Robert Chamberlain (c. 1736-98) is reputed to have been the first apprentice taken on by the founder of Worcester porcelain, Dr. John Wall, in 1751. Chamberlain rose to become head of the decorating department but soon after Thomas Flight bought the factory in 1783 he left to set up his own porcelain decorating studio in Worcester.
Assisted by sons Humphrey and Robert, Chamberlain at first purchased blank undecorated porcelain from Thomas Turner’s Caughley Porcelain Works in Shropshire. Some were decorated and resold at Chamberlain’s retail shop in Worcester, while others were decorated for Caughley and forwarded to Turner’s London warehouse.
In 1788 Chamberlain moved from a rented workshop to his own factory at Severn Street in Diglis, a Worcester suburb on the banks of the River Severn. In his book Chamberlain-Worcester Porcelain 1788-1852, Geoffrey Godden states that Chamberlain began making his own porcelain at the factory in 1791. This was the same year that Parliament approved construction of a canal between Worcester and Birmingham, starting at Diglis. Godden states that Chamberlain stopped decorating Caughley blanks in 1793.

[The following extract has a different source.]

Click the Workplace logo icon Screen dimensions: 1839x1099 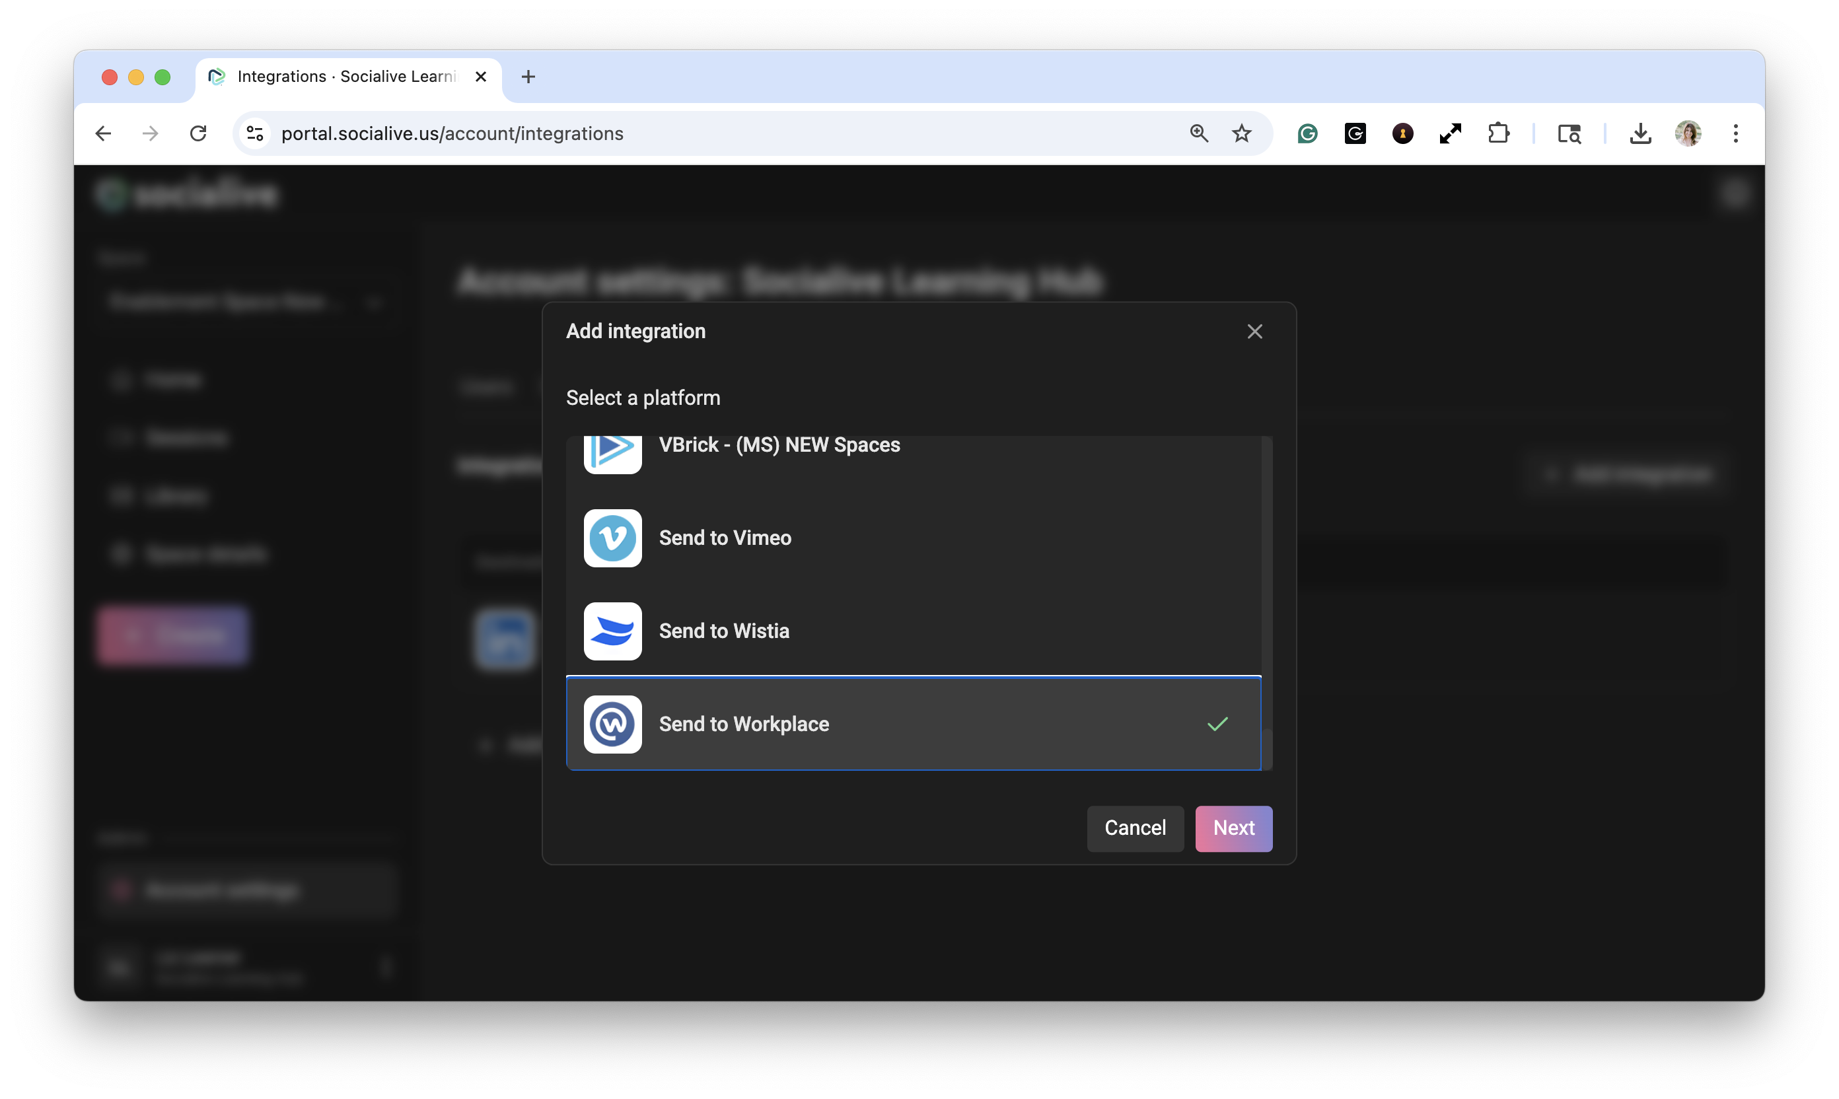point(613,724)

Chamberlain quickly gained a reputation for finely painted porcelain. The Prince of Orange placed orders in 1796, and in August 1802, the factory was visited by Admiral Lord Nelson and his mistress Lady Hamilton who ordered a breakfast, dinner and dessert service in ‘Fine Old Japan’ pattern. Only the breakfast wares were completed before Nelson’s death at the Battle of Trafalgar in 1805.

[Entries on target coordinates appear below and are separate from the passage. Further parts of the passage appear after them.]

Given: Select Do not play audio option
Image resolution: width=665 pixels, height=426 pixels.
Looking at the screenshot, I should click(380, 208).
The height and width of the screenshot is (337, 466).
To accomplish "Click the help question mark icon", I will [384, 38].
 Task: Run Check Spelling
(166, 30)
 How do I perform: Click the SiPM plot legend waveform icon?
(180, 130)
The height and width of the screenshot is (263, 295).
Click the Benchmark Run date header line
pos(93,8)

In 1807, Chamberlain was granted the Royal Warrant by the Prince Regent, who later ordered a dessert service in which every piece had a different design.

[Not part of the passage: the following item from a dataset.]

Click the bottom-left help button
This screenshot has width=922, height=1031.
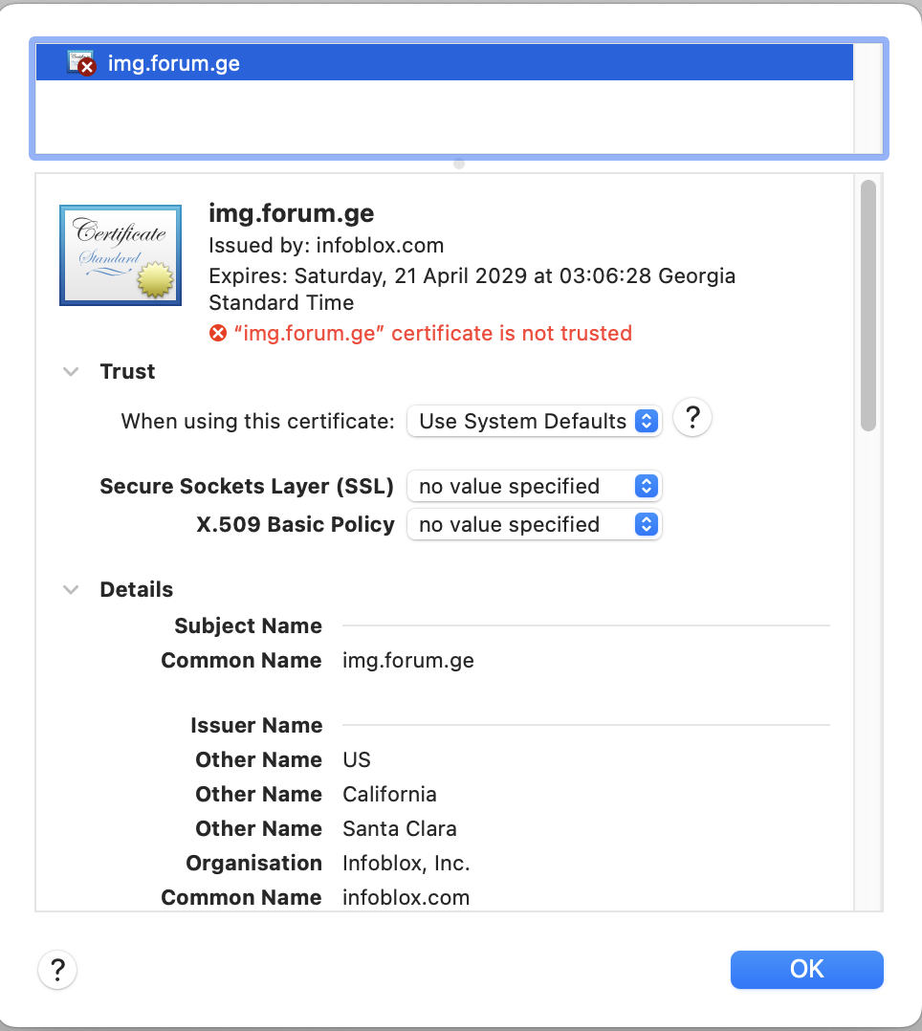[57, 969]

Vast sums of money were spent on such large services, which could take several years to produce.
‘The Chamberlain porcelains of the 1810-30 period are really superb, rivalling any manufacturer of the period,’ Godden wrote in his New Guide to English Porcelain. ‘In quantity the output seemingly exceeded that of the Flight, Barr & Barr partnership at the old Dr. Wall Worcester factory, and in body and decoration the Chamberlain wares were superior to the contemporary Derby productions.’
In 1813, Chamberlain opened a London showroom at 63 Piccadilly, moving to 155 New Bond Street in 1816. Further premises were acquired at 1 Coventry Street in 1840.
Chamberlain appeared to be riding high. In 1840, it bought out rivals Flight, Barr & Barr at the original Worcester factory. The two companies merged to form Chamberlain & Co. ‘In effect, the firm established by a mere apprentice had taken over and absorbed the former great Worcester porcelain factory, which had been founded 90 years earlier,’ Godden commented.
The merger was defensive, however. Godden notes ‘something of a decline’ in the 1830s, with Minton and Spode (Copeland & Garrett after 1833) taking market share.
By 1852, when Richard William Binns and William Henry Kerr took over the Chamberlain business, both the product line and the Severn Street factory were outdated. One of their first moves was to abandon Chamberlain’s hybrid hard-paste porcelain in favour of the bone china body.